One other thing you could try may be to actually create the “local” object like this

  Measurement* measure = new Measurement();

and then pass the actual instance pointer (vs. a mere copy of it)

or

  Measurement measurement;
  // act on the object directly (i.e. measurement.xxx() instead of measure->xxx())  

and then adapt your other objects to take a reference (Measurement& m) instead of a pointer (Measurement* m).
This way you can be absolutely sure, the reference counter will be managed correctly.


#9

I’ve added the libraries to github for completeness.

Like you, I believe a locally allocated object will be deallocated when it goes out of scope. So the convention Measurement uses is for functions to never retain a passed-in pointer to Measurement, but to copy the Measurement values to a locally valid Measurement. The passed-in Measurement will be free to be deallocated without any dangling references.

Thanks,
Doug


#10

At this point, the problem seems to be hardware related. I flashed the code with 0.6.2 to a another Photon and all was well. I replaced the problem Photon in the wind and rain unit with the new one and all was well.

I put the problem Photon in a test jig, flashed it with a bit of test code, and all was well. I flashed with the production code and 0.6.2 and it gave a nice SOS 10.

Things are working again so I’m going to declare victory and thank you for your help.

– Doug


#11

Here is a snippet of the code that caused the SOS 10:


void setup() {

    String measurementString = toString();
    Particle.publish("PUBLISH_CODE",measurementString,PRIVATE);
    delete measurementString;

}

String toString()
{
  return String("{\"Measurement\": ") +
  String("{\"Type\": I, \"Subtype\": H, \"Value\": 38.179054,") +
  String(" \"Time\": 1533754532}}");
}

void loop()
{}

if I remove the “delete measurementString;” all is well. Apparently; 0.6.2 tolerated the delete and 0.7.0 doesn’t. Which leads to a question and a comment.

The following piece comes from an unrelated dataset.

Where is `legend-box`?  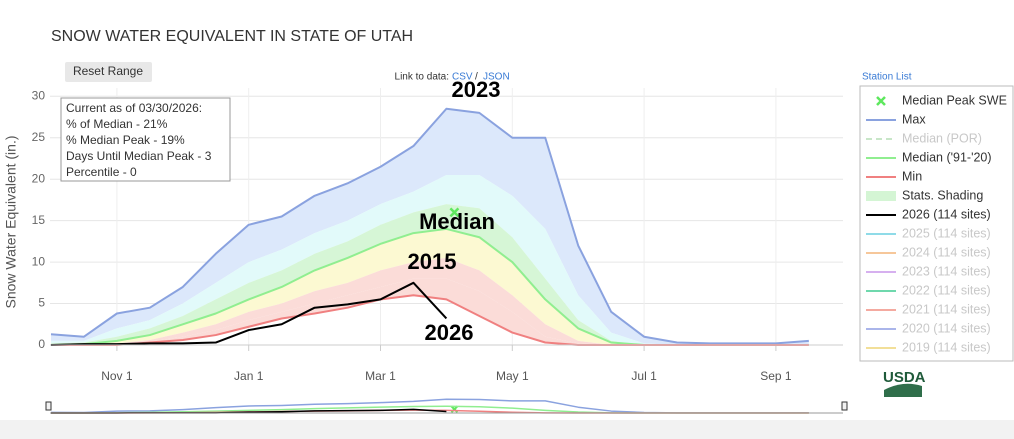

I can flash a 0.6.2 version of the bad code to a new device and it works fine. I flash a 0.7.0 version of the code to the same device and it fails. Once I’ve done that, 0.6.2 versions will fail also. The question is “What state is preserved across flashes that might cause this?”.

The comment is that this device was located in a very inaccessible spot. Putting it in safe mode to flash correct code was difficult. Can there be a way of putting the device in safe mode automatically after an SOS?

Thanks,
Doug


#12

delete is meant for object that are instantiated via a new instruction and delete wants an object pointer not an object reference.


#13

Step away from the Arduino String!!! These are notorious for fragmenting the heap and since these are small system with no garbage collection, you will get a heap error eventually. Instead, you should be using cstrings:

http://www.cplusplus.com/reference/cstring/


#14

Thanks for the cstring suggestion. I’ll look into it, although I have a number of devices that have been running this code for 6 months or more.

Yeah, I knew delete was wrong when I saw it, ScruffR. Do you have any thoughts on my question and comment?

Thanks,
Doug


#15

If you flash a application targeted for 0.6.2 to device with 0.7.0 system OS firmware the system will not be downgraded.

If a device crashes several times during bootup the system OS will put the device in Safe Mode. If your code starts running and then crashes, your code needs to take care of that by calling System.enterSafeMode() - e.g. when your code doesn’t make it to a certain checkpoint for x attempts.